**What this task involves**
Output exactly what appears from the line containing "Open the TRW brake pads thumbnail" to the end of the data below, and nothing more.

**The data**
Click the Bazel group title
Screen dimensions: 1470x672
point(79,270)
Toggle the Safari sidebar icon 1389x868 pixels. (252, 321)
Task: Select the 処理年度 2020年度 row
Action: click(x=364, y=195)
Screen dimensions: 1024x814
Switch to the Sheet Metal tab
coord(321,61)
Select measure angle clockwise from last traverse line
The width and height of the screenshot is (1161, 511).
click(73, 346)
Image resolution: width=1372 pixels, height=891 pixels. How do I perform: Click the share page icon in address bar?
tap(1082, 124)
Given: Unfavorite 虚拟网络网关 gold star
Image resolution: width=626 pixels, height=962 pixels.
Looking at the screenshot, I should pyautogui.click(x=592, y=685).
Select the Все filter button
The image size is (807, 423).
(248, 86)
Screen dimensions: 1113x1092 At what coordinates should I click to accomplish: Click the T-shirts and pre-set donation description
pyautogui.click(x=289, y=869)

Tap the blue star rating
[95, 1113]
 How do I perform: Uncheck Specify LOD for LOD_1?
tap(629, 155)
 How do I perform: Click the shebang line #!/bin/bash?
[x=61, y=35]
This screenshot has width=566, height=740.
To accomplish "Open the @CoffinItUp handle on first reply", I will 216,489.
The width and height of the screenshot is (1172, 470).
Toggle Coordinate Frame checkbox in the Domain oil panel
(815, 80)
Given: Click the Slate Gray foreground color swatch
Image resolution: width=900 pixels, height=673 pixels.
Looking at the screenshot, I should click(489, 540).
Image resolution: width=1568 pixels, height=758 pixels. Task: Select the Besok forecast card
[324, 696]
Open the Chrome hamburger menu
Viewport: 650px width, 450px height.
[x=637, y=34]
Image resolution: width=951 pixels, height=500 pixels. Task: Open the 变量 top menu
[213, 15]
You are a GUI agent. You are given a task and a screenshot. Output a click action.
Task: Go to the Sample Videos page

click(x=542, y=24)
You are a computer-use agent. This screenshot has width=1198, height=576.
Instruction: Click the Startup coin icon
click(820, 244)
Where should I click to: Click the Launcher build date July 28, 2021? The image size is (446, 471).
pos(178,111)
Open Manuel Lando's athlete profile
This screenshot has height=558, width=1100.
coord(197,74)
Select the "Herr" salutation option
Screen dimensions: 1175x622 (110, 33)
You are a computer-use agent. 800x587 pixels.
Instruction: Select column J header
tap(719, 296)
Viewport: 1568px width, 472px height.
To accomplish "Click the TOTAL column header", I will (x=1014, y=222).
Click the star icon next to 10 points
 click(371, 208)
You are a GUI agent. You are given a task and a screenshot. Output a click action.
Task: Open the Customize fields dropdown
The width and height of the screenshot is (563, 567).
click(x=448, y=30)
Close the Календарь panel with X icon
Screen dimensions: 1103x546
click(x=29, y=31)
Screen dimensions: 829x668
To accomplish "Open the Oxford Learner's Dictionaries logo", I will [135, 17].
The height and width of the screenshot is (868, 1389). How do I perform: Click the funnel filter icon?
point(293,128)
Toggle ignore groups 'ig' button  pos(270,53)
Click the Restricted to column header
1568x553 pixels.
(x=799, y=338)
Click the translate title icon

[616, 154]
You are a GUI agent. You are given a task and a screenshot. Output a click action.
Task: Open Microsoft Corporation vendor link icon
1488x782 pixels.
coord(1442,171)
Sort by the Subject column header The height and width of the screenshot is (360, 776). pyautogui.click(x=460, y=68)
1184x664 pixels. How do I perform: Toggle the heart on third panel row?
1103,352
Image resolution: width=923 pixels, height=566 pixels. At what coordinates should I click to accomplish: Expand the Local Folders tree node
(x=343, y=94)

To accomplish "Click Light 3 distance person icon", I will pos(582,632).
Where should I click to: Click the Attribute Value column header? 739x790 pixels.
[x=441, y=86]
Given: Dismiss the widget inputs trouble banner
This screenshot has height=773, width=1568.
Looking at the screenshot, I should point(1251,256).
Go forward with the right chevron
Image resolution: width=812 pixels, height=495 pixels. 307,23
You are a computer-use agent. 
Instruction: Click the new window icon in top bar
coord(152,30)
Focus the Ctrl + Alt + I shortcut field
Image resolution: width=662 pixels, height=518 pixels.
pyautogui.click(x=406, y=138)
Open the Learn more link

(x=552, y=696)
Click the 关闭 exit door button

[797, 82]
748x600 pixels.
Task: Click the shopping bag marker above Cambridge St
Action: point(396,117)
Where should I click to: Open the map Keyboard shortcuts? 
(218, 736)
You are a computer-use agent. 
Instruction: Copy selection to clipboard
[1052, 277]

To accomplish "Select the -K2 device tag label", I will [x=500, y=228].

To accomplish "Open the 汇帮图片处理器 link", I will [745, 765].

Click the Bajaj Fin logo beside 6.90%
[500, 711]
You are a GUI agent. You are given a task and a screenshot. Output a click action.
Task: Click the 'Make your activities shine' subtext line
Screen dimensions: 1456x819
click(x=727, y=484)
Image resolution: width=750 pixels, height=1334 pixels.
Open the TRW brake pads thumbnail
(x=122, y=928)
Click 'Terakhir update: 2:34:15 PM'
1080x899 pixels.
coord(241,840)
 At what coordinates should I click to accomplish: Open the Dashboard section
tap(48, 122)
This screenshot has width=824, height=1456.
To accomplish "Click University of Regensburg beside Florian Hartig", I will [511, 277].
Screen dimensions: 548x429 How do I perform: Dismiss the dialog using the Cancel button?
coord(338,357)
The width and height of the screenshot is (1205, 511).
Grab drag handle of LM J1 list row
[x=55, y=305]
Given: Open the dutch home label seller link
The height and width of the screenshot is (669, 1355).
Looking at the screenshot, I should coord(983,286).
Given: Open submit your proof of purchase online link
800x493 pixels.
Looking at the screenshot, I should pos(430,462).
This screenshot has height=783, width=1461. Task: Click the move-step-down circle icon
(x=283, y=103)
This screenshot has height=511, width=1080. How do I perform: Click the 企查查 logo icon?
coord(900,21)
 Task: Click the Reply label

**Written answer**
Open the TRW brake pads thumbnail
(x=122, y=928)
Click 'Terakhir update: 2:34:15 PM'
1080x899 pixels.
coord(241,840)
 At what coordinates should I click to accomplish: Open the Dashboard section
tap(48, 122)
This screenshot has width=824, height=1456.
To accomplish "Click University of Regensburg beside Florian Hartig", I will [511, 277].
Screen dimensions: 548x429 How do I perform: Dismiss the dialog using the Cancel button?
coord(338,357)
The width and height of the screenshot is (1205, 511).
Grab drag handle of LM J1 list row
[x=55, y=305]
Given: Open the dutch home label seller link
The height and width of the screenshot is (669, 1355).
Looking at the screenshot, I should coord(983,286).
Given: Open submit your proof of purchase online link
800x493 pixels.
Looking at the screenshot, I should pos(430,462).
This screenshot has height=783, width=1461. Task: Click the move-step-down circle icon
(x=283, y=103)
This screenshot has height=511, width=1080. How do I perform: Click the 企查查 logo icon?
coord(900,21)
 Task: Click the Reply label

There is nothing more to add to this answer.